This title doesn’t fit, that’s quite emba...
Obviously, the headline joke is rendered inaccurate when faced with the limitless storage space of the Felix servers
I don’t really know how to start this article. That’s quite embarrassing. Then again, I think that’s a recurring theme in my life. I always find a way to embarrass myself. In a way I’m like Bob Dylan. Except it’s embarrassment’s door that I’m knock knock knocking on. I then realise that I’ve actually got the wrong door, just as it’s too late and the person who lives there is opening it.
I am a lightning rod for embarrassment. If there is a name of a person I’ve met too many times to forget, I’ll forget. If there’s a step to trip up on, I’ll trip up on it. If there’s a song that I can mutter when I’m walking down the street, I’ll mutter away. I’ll then notice the odd looks and try to decide if it’s best to stop, or to just pretend I’m on the phone with someone. If I get in a lift, I’ll end up turning round and looking at the mirror. Then someone gets in, sees me, and we have to have a silent two person lift ride. Of course, this is after I say ‘which floor?’; only to realise that they had already pressed the button and my voice had just broken up an octave as if I’m 15.
If you ever see me walking into the library (that’s just the kind of party animal lifestyle I lead) you will notice the doors decide to open at the very last moment. Or sometimes, just not at all. This means I end up walking very close to the doors, awkwardly pausing when I lose my nerve and think it’s not going to open, turning round, and then trying again. Throughout this process, I try and fail to look nonchalant. I could give more examples, but thinking of them is making me cringe, so for the rest of this I’ll be a bit vague.
Occasionally, when I’m talking to someone, I’ll say something a bit weird. Then I have to try to laugh it off and stammer through the conversation. Unfortunately, this is not in a charming Hugh Grant “Oh my gosh I really am rather mortified, erm, blimey, erm, terribly sorry” way, it’s more of a “No, wait. I didn’t mean… It was a joke… Stop walking away” kind of way.
Whenever I go out, especially if alcohol is involved, I’ll inevitably wake up the next morning (more accurately late afternoon – for anyone that knows me well) feeling that familiar ‘Oh shit, that actually happened didn’t it, can I rewind time?’ sensation. Usually, followed by a groan and that dreadful feeling that, at some point soon, I’m going to have to see the people I was out with the night before. This feeling is like Silvio Berlusconi to a woman: it just refuses to leave me alone. For the rest of the day I have to keep my mind actively occupied with every thought except what happened last night.
I like to think that I’m not alone in this pain. This torment. This mortally embarrassing coil. In fact, that’s the point. You are not alone. Everyone feels this in some way; some are just better at hiding it than others. Once you realise that everyone is too busy worrying about what embarrassing thing they did to care about what you did, you are liberated. It’s all really just in your head. The trick is just not letting it get to you. Unfortunately, that trick is like doing a backflip: you may how to do it theoretically, but actually pulling it off practically is the hard part. That was a bit of a contrived simile. I feel quite emb… ahhh, damn it, see how hard it is?

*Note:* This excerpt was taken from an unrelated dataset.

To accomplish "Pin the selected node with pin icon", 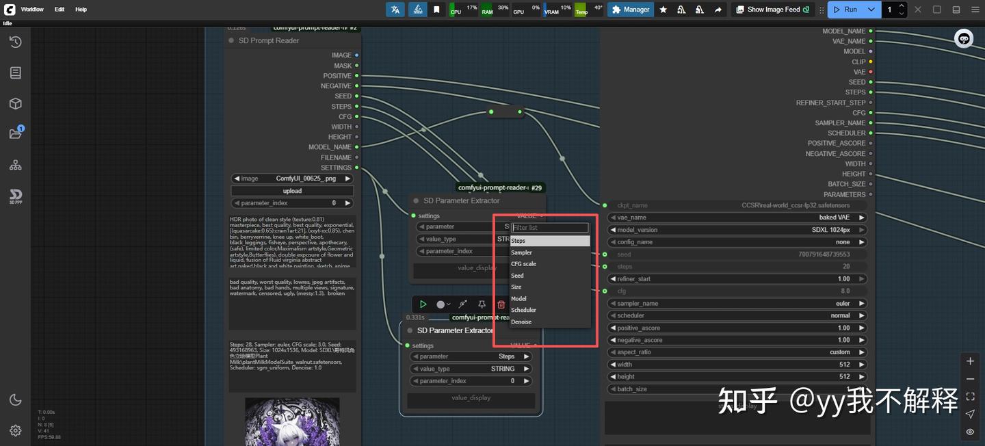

Okay, last night, after one too many, you may have danced like a bit of an idiot. Sure, at the time you felt like you were being a sleek suave Imperial version of James Bond when you were trying to get with that girl; but what’s the worst that can really happen? She, and everyone who noticed, will tell people. With 6 degrees of separation and all that everyone will know and sneer. Actually, that is pretty bad; I’ve forgotten what my point was going to be as I’m feeling your pain right now. Oh wait, it COULD have been worse. You could have done an inebriated Tweet (@girlthatsitsarowinfrontofme You’re well fit, seriously, like, I definitely would #upforit). Then, the next morning you would have been confronted with the irrefutable evidence.
Whenever you feel that dread welling up inside, spare a thought for me. I legitimately could have written this article at any point in time over the last four years.